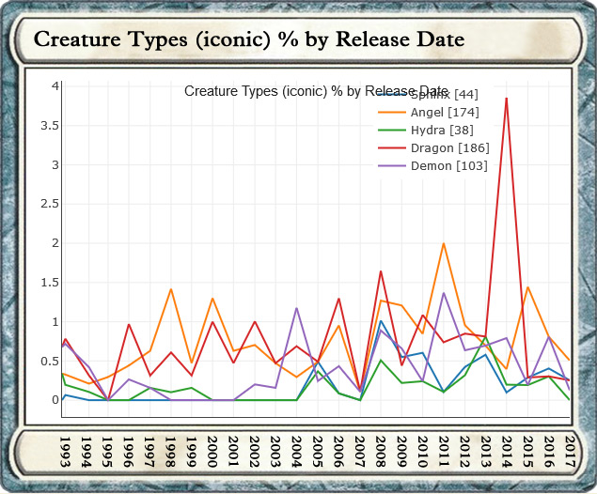This screenshot has height=494, width=597.
Task: Click the purple Demon peak at 2004
Action: [x=297, y=308]
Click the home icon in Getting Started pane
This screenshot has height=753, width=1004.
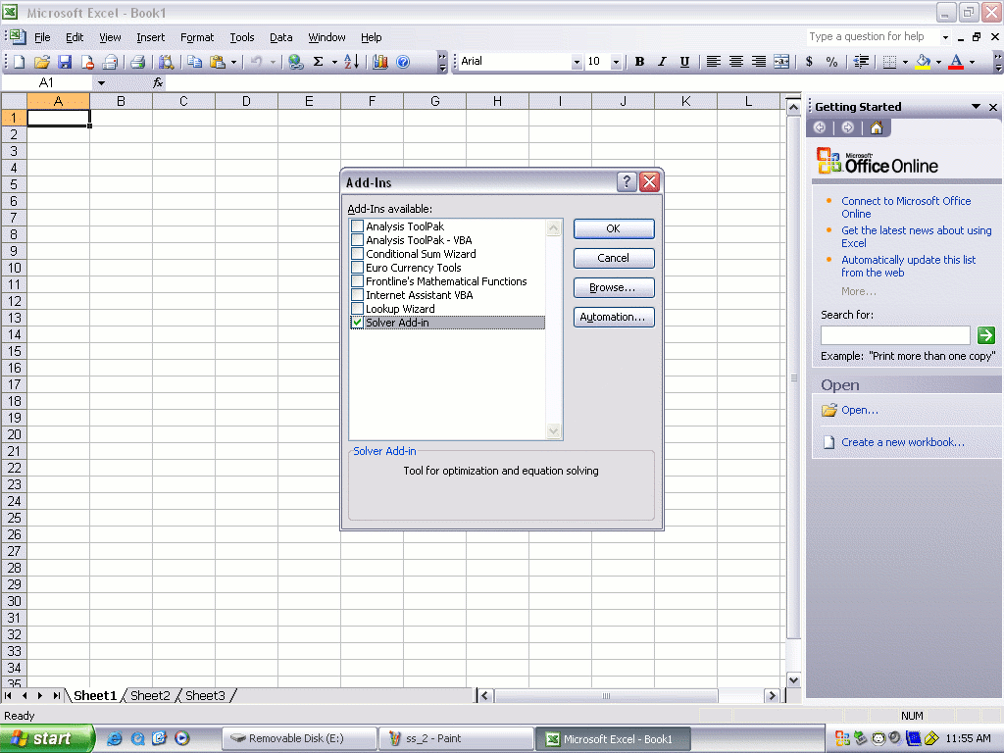point(877,127)
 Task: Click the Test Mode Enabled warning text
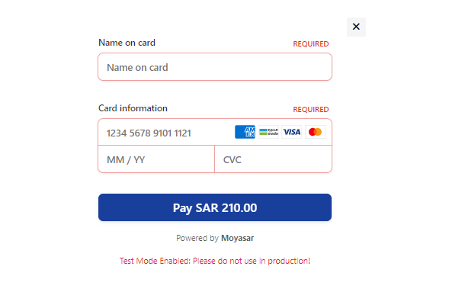215,261
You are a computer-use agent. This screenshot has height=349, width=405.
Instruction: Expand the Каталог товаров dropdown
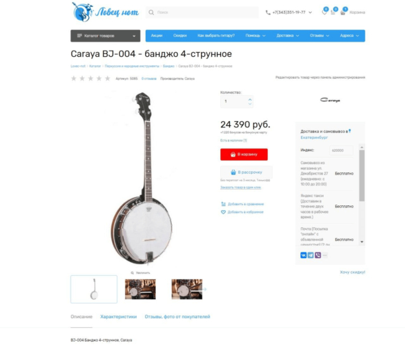[x=105, y=36]
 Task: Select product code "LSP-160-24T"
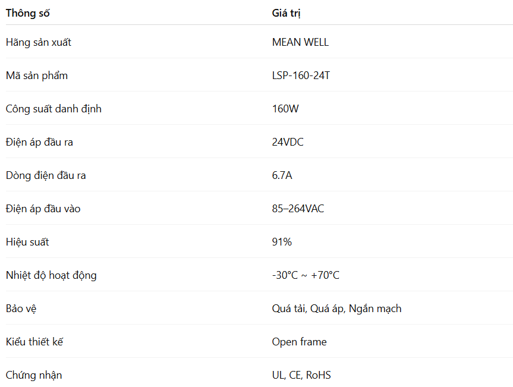pyautogui.click(x=301, y=75)
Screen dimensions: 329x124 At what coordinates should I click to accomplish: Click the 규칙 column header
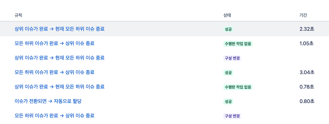tap(18, 15)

Instructions for the task » Please give again only the lines from the one containing "You are a computer-use" through the last line of the entries above, exactly as they stand and without pictures.

Solution »
You are a computer-use agent. This screenshot has height=349, width=405.
Instruction: Expand the Каталог товаров dropdown
[x=105, y=36]
 Task: Select product code "LSP-160-24T"
pyautogui.click(x=301, y=75)
Screen dimensions: 329x124 At what coordinates should I click to accomplish: Click the 규칙 column header
tap(18, 15)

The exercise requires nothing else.